[Entries supplied Boundary: Start]

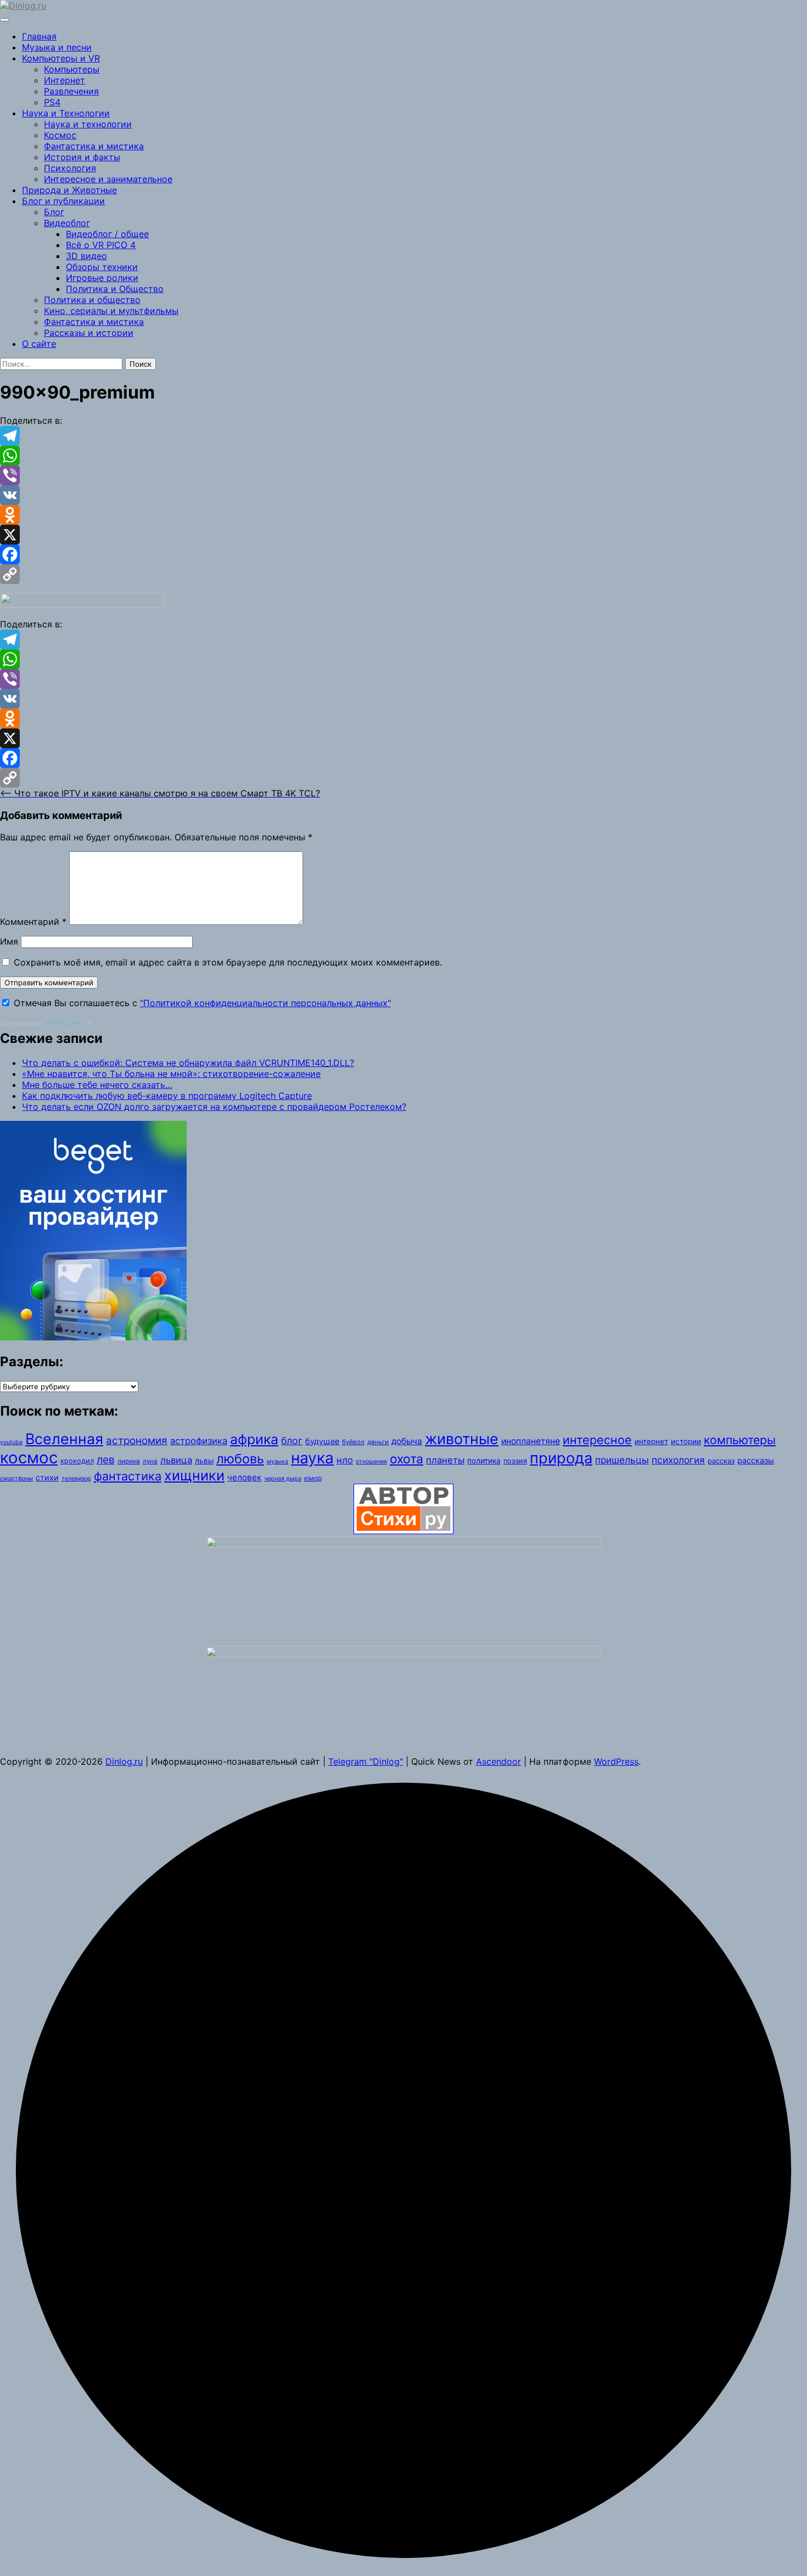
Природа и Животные (69, 189)
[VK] (403, 495)
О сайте (39, 343)
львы (204, 1460)
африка (254, 1439)
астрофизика (198, 1440)
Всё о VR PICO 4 (101, 244)
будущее (322, 1441)
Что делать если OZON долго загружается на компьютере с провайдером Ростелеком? (214, 1106)
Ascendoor (498, 1761)
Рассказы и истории (88, 332)
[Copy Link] (403, 574)
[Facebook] (403, 554)
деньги (378, 1442)
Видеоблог (67, 222)
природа (561, 1458)
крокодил (77, 1461)
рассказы (755, 1460)
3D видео (86, 255)
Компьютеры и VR (61, 58)
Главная (39, 36)
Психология (70, 167)
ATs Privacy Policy (65, 1023)
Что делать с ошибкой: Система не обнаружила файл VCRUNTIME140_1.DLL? (188, 1062)
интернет (651, 1441)
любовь (240, 1459)
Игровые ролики (102, 277)
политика (484, 1460)
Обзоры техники (102, 266)
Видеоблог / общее (107, 233)
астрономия (136, 1440)
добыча (406, 1441)
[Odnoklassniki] (403, 515)
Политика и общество (92, 299)
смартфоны (16, 1478)
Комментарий (33, 921)
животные (461, 1439)
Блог (54, 211)
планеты (445, 1460)
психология (678, 1460)
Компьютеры (71, 69)
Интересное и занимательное (108, 178)
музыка (277, 1461)
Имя (9, 941)
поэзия (515, 1461)
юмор (313, 1478)
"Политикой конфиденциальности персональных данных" (265, 1002)
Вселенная (64, 1438)
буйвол (353, 1442)
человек (244, 1477)
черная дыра (282, 1478)
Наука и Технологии (66, 113)
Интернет (64, 80)
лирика (128, 1461)
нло (345, 1460)
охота (406, 1459)
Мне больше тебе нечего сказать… (97, 1084)
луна (150, 1461)
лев (106, 1459)
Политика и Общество (115, 288)
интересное (597, 1440)
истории (686, 1441)
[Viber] (403, 475)
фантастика (127, 1476)
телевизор (76, 1478)
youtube (11, 1442)
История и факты (82, 156)
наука (312, 1458)
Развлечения (71, 91)
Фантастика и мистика (94, 146)
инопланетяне (530, 1441)
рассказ (721, 1461)
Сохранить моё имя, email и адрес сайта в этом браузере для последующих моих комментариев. (228, 962)
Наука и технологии (88, 124)
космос (29, 1457)
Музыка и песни (57, 47)
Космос (60, 135)
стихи (47, 1477)
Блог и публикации (63, 200)
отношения (371, 1461)
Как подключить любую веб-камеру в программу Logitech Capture (167, 1095)
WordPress (616, 1761)
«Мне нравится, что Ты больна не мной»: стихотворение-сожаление (171, 1073)
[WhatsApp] (403, 455)
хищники (194, 1475)
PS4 (52, 102)
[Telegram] (403, 436)
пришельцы (622, 1460)
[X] (403, 535)
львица (176, 1460)
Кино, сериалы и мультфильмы (111, 310)
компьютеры (740, 1440)
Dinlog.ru (124, 1761)
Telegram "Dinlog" (365, 1761)
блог (291, 1440)
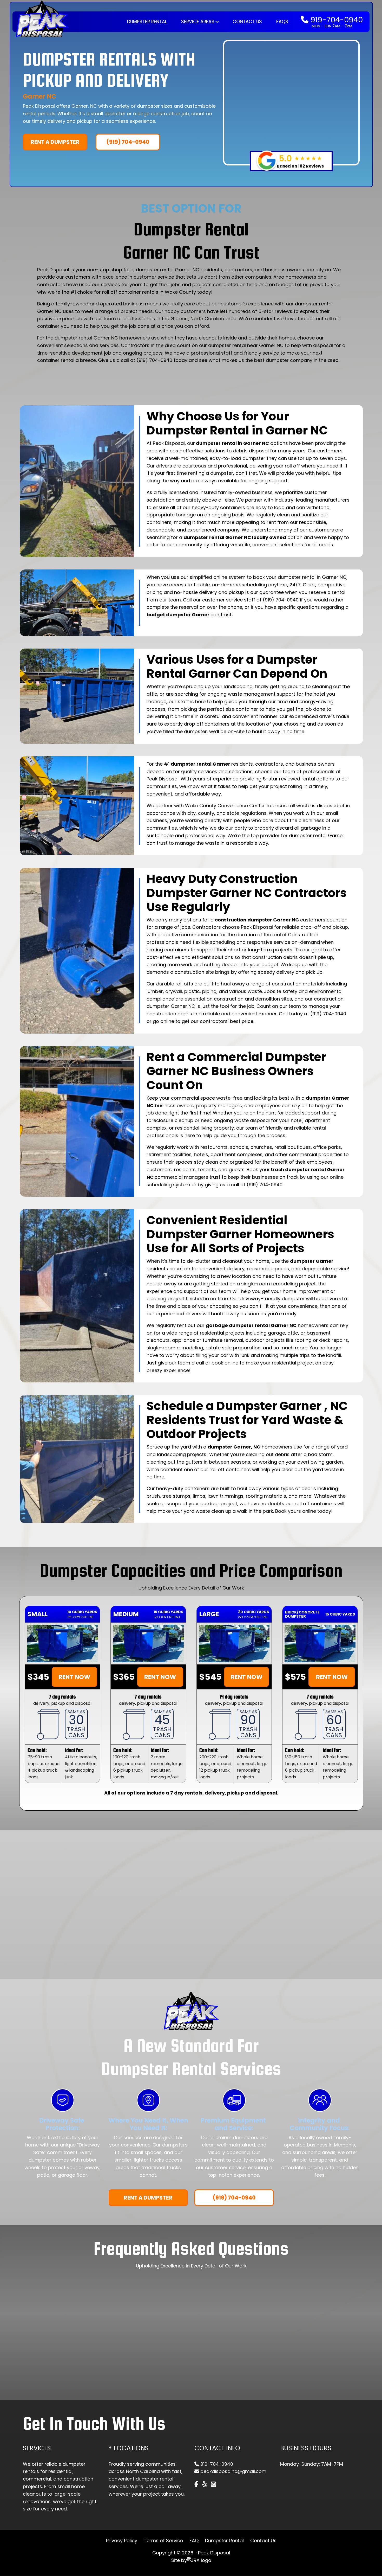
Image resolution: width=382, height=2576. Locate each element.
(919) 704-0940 (127, 142)
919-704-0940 (335, 20)
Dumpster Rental (147, 21)
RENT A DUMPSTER (55, 142)
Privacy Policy (121, 2540)
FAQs (282, 21)
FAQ (194, 2540)
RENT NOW (74, 1677)
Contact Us (247, 21)
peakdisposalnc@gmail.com (233, 2471)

[Entries supplied Boundary: End]

- Aim of the task -
Write out all of the data above exactly, without any of its pictures.

- Answer space -
Природа и Животные (69, 189)
[VK] (403, 495)
О сайте (39, 343)
львы (204, 1460)
африка (254, 1439)
астрофизика (198, 1440)
Всё о VR PICO 4 (101, 244)
будущее (322, 1441)
Что делать если OZON долго загружается на компьютере с провайдером Ростелеком? (214, 1106)
Ascendoor (498, 1761)
Рассказы и истории (88, 332)
[Copy Link] (403, 574)
[Facebook] (403, 554)
деньги (378, 1442)
Видеоблог (67, 222)
природа (561, 1458)
крокодил (77, 1461)
рассказы (755, 1460)
3D видео (86, 255)
Компьютеры и VR (61, 58)
Главная (39, 36)
Психология (70, 167)
ATs Privacy Policy (65, 1023)
Что делать с ошибкой: Система не обнаружила файл VCRUNTIME140_1.DLL? (188, 1062)
интернет (651, 1441)
любовь (240, 1459)
Игровые ролики (102, 277)
политика (484, 1460)
Обзоры техники (102, 266)
Видеоблог / общее (107, 233)
астрономия (136, 1440)
добыча (406, 1441)
[Odnoklassniki] (403, 515)
Политика и общество (92, 299)
смартфоны (16, 1478)
Комментарий (33, 921)
животные (461, 1439)
Блог (54, 211)
планеты (445, 1460)
психология (678, 1460)
Компьютеры (71, 69)
Интересное и занимательное (108, 178)
музыка (277, 1461)
Имя (9, 941)
поэзия (515, 1461)
юмор (313, 1478)
"Политикой конфиденциальности персональных данных" (265, 1002)
Вселенная (64, 1438)
буйвол (353, 1442)
человек (244, 1477)
черная дыра (282, 1478)
Наука и Технологии (66, 113)
Интернет (64, 80)
лирика (128, 1461)
нло (345, 1460)
охота (406, 1459)
Мне больше тебе нечего сказать… (97, 1084)
луна (150, 1461)
лев (106, 1459)
Политика и Общество (115, 288)
интересное (597, 1440)
истории (686, 1441)
[Viber] (403, 475)
фантастика (127, 1476)
телевизор (76, 1478)
youtube (11, 1442)
История и факты (82, 156)
наука (312, 1458)
Развлечения (71, 91)
Фантастика и мистика (94, 146)
инопланетяне (530, 1441)
рассказ (721, 1461)
Сохранить моё имя, email и адрес сайта в этом браузере для последующих моих комментариев. (228, 962)
Наука и технологии (88, 124)
космос (29, 1457)
Музыка и песни (57, 47)
Космос (60, 135)
стихи (47, 1477)
Блог и публикации (63, 200)
отношения (371, 1461)
Как подключить любую веб-камеру в программу Logitech Capture (167, 1095)
WordPress (616, 1761)
«Мне нравится, что Ты больна не мной»: стихотворение-сожаление (171, 1073)
[WhatsApp] (403, 455)
хищники (194, 1475)
PS4 (52, 102)
[Telegram] (403, 436)
пришельцы (622, 1460)
[X] (403, 535)
львица (176, 1460)
Кино, сериалы и мультфильмы (111, 310)
компьютеры (740, 1440)
Dinlog.ru (124, 1761)
Telegram "Dinlog" (365, 1761)
блог (291, 1440)
Image resolution: width=382, height=2576. Locate each element.
(919) 704-0940 (127, 142)
919-704-0940 (335, 20)
Dumpster Rental (147, 21)
RENT A DUMPSTER (55, 142)
Privacy Policy (121, 2540)
FAQs (282, 21)
FAQ (194, 2540)
RENT NOW (74, 1677)
Contact Us (247, 21)
peakdisposalnc@gmail.com (233, 2471)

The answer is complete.